Résultat : un transporteur suisse qui passe au camion électrique aujourd'hui combine bonus cantonal, fiscalité réduite, énergie moins chère et maintenance allégée. Le TCO sur cinq ans devient très compétitif face au diesel, même à prix d'achat initial plus élevé.
Passer à l'action : les étapes concrètes pour les PME suisses
L'étude de l'Öko-Institut le confirme : ceux qui ont osé ne le regrettent pas.
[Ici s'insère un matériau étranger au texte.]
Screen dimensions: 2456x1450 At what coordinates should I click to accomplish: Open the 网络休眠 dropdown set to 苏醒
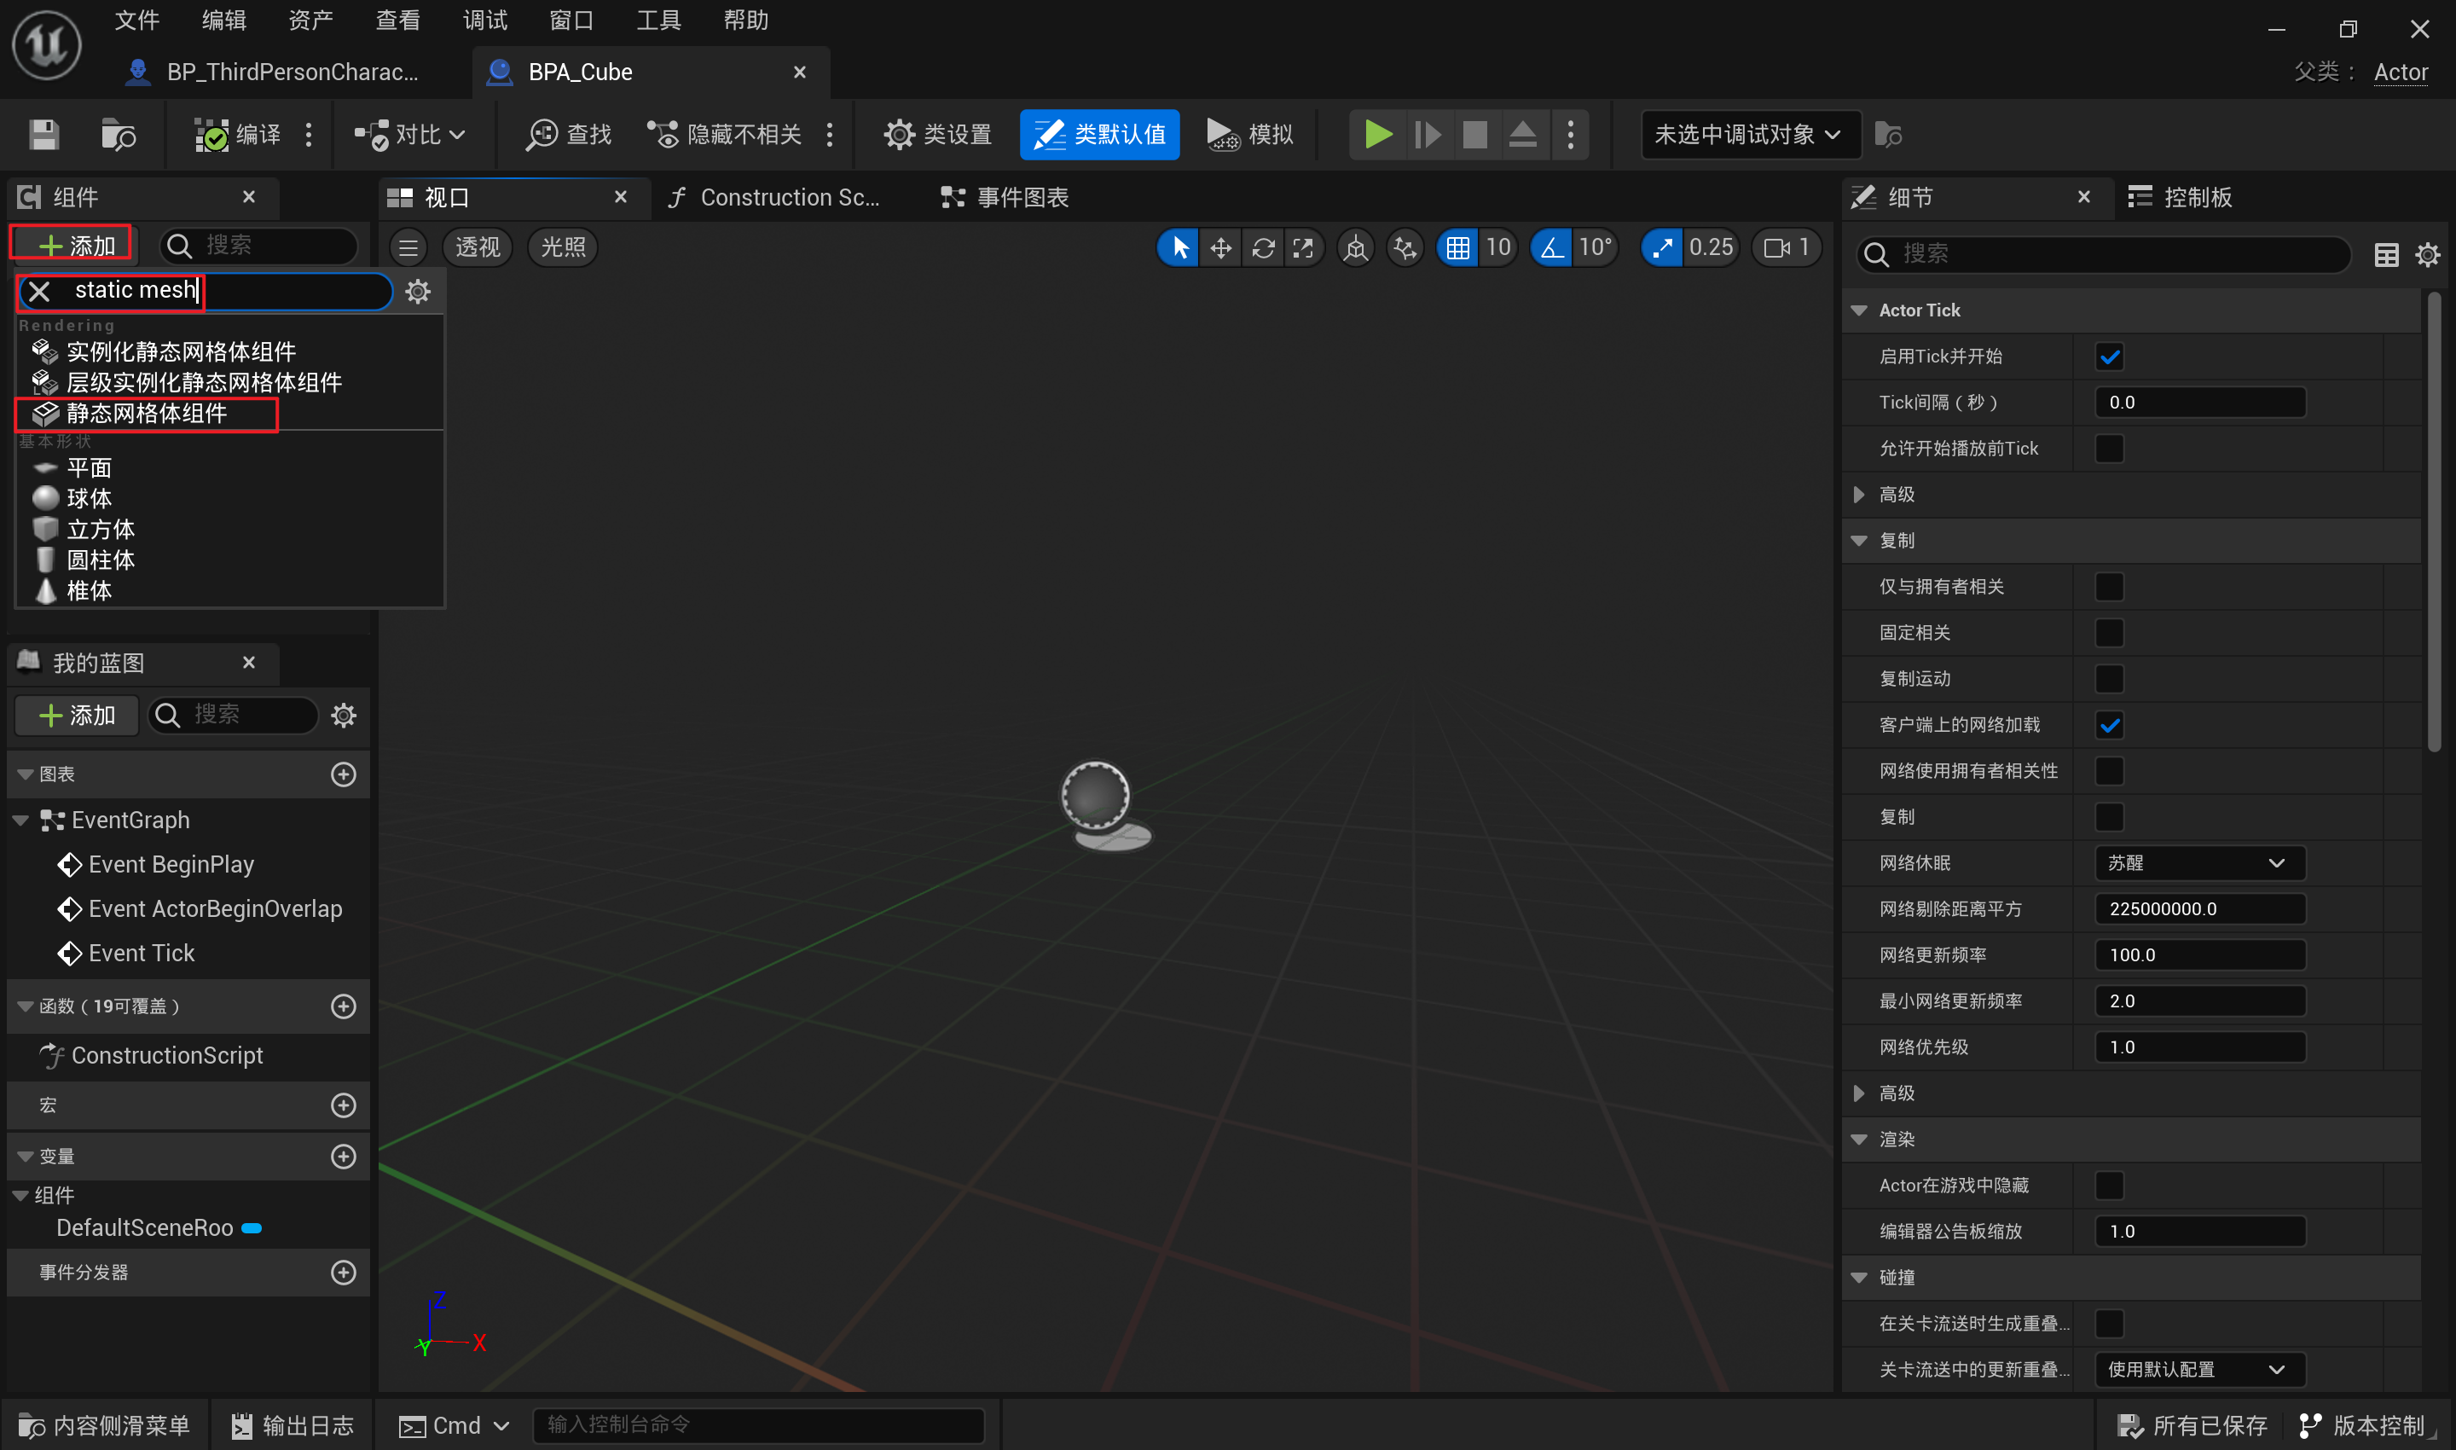coord(2199,863)
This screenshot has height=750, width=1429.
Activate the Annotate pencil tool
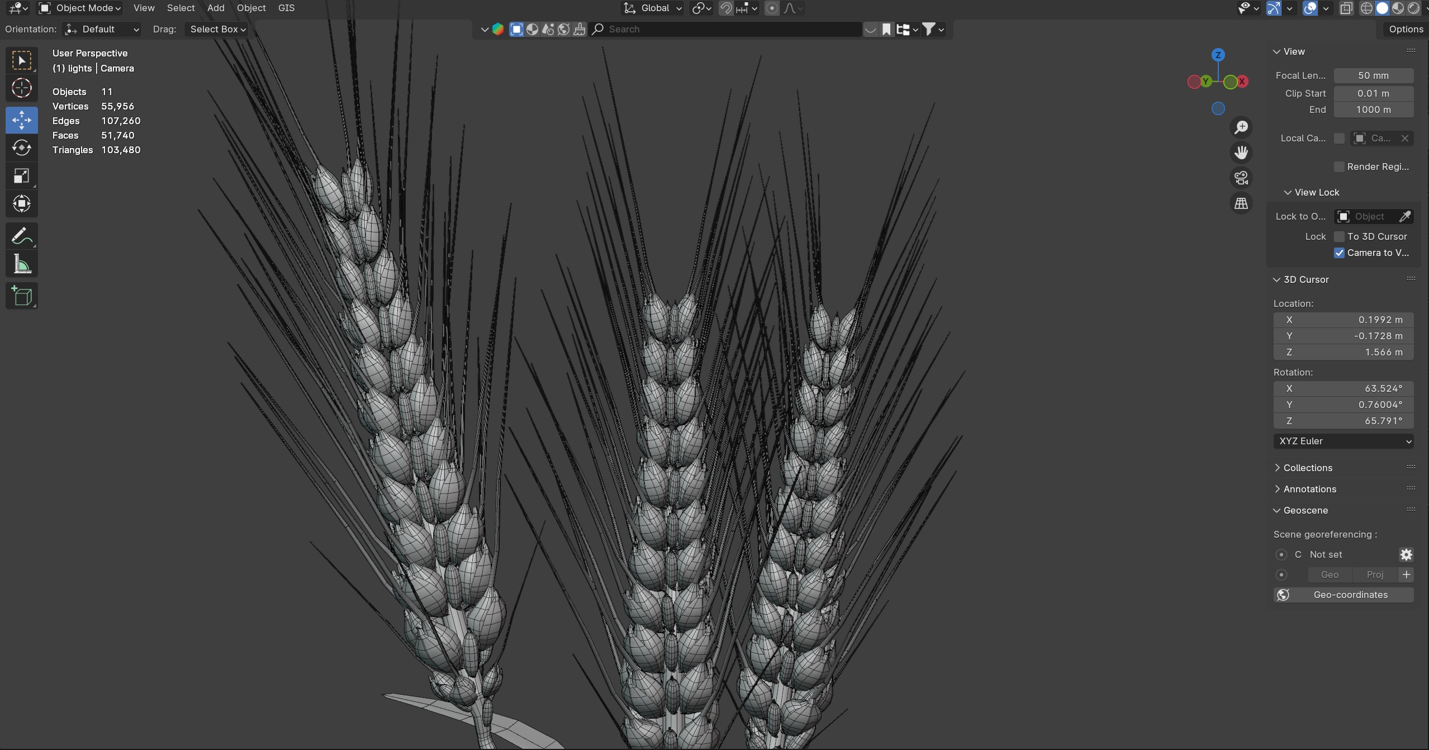tap(21, 236)
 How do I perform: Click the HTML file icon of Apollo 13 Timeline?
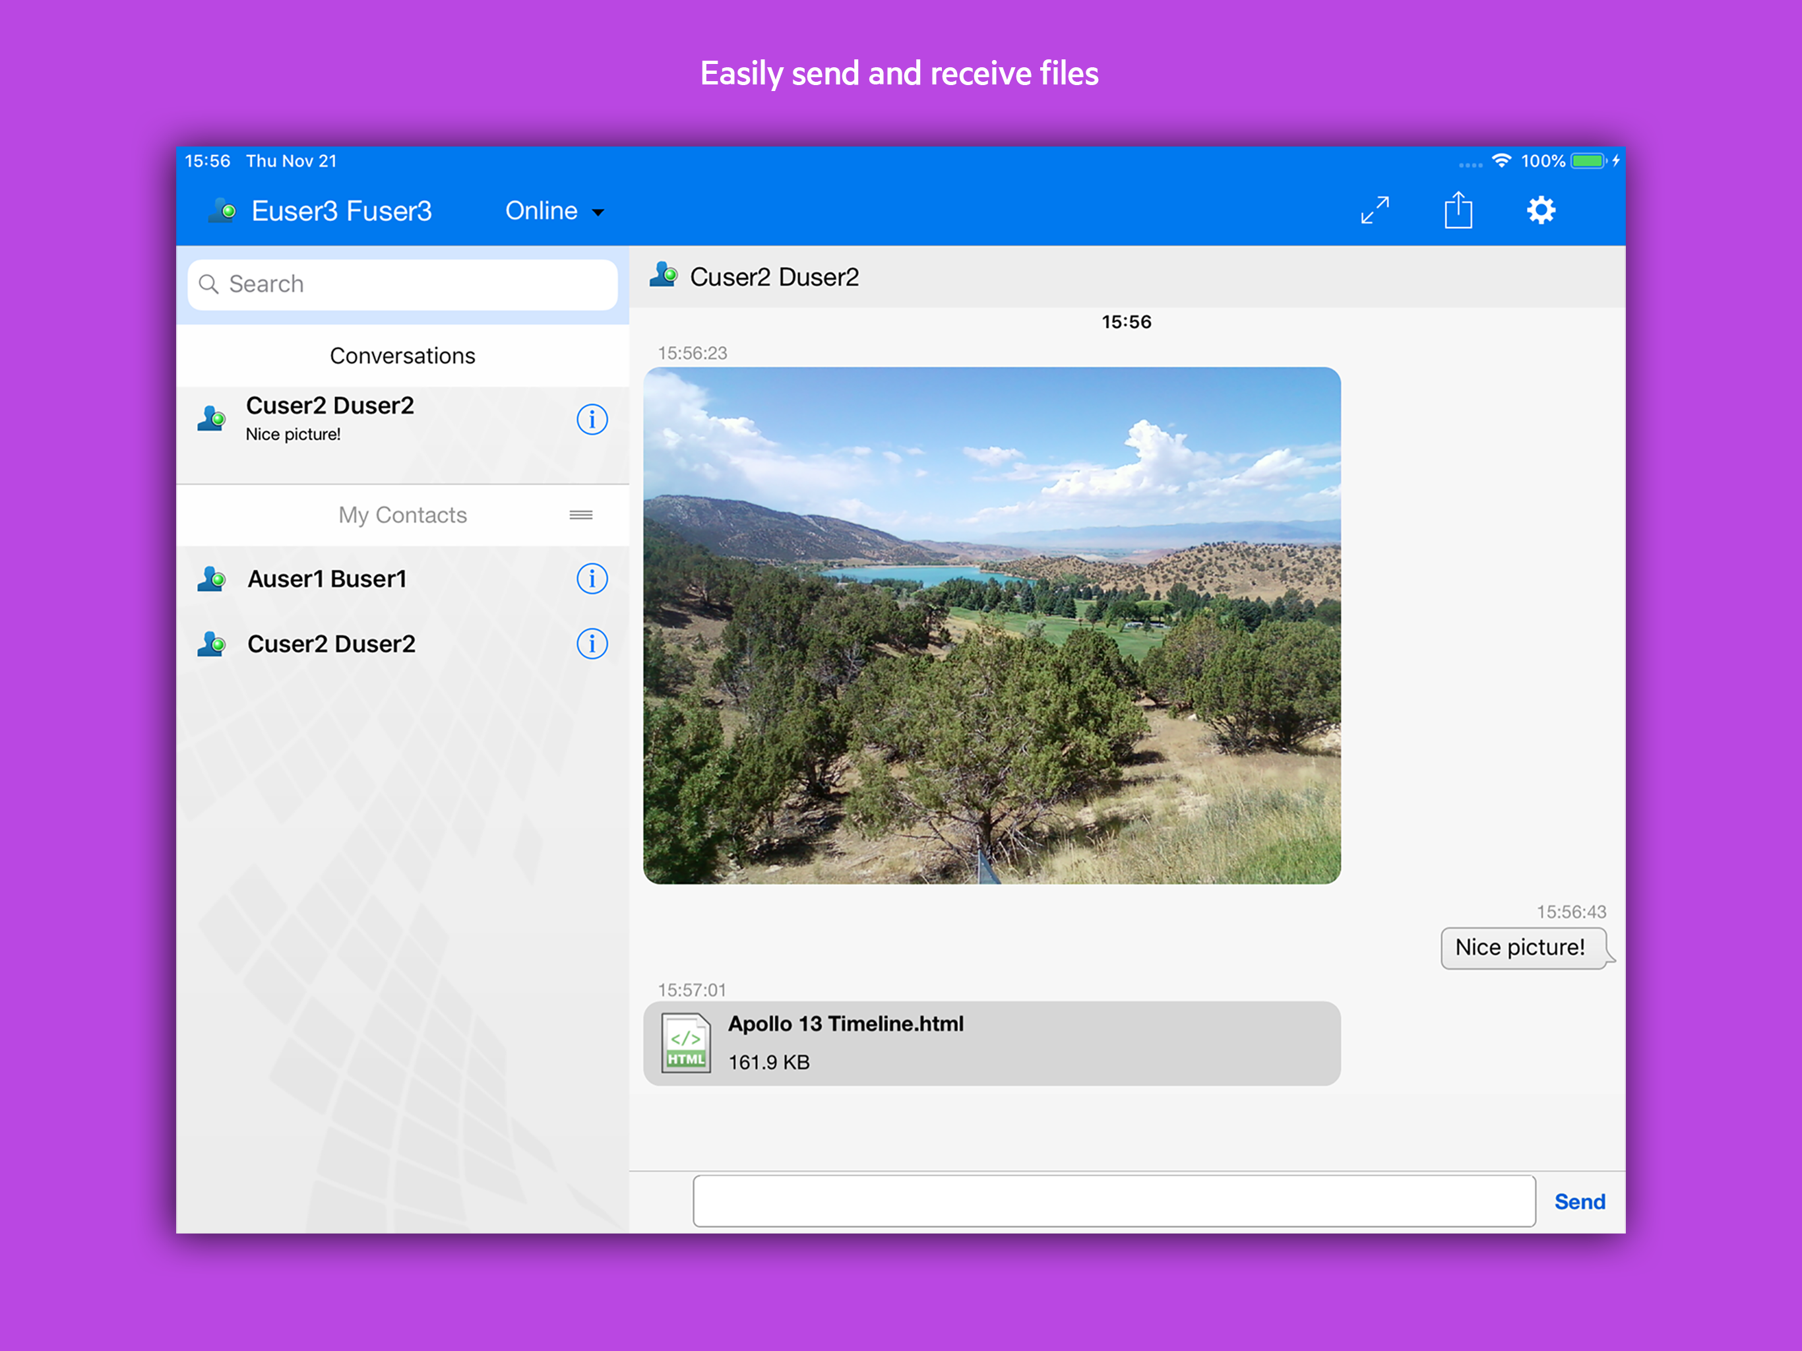[x=686, y=1043]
Si vous gérez une flotte de poids lourds en Suisse, voici une feuille de route simple :
- Auditez vos cycles d'utilisation : si vos camions font moins de 432 km/jour en moyenne, vous entrez dans la zone de confort opérationnel des modèles actuels.
- Renseignez-vous sur les aides de votre canton avant la commande — certains dispositifs sont soumis à des délais ou des budgets annuels limités.
- Anticipez l'infrastructure de recharge au dépôt : une installation maîtrisée réduit les coûts d'énergie et évite la dépendance aux bornes publiques.
- Consultez un conseiller TCO spécialisé pour modéliser précisément votre cas : kilométrage, type de cargaison, financement.
La transition n'est plus une question de technologie. C'est désormais une question de timing — et les données montrent que le moment est favorable.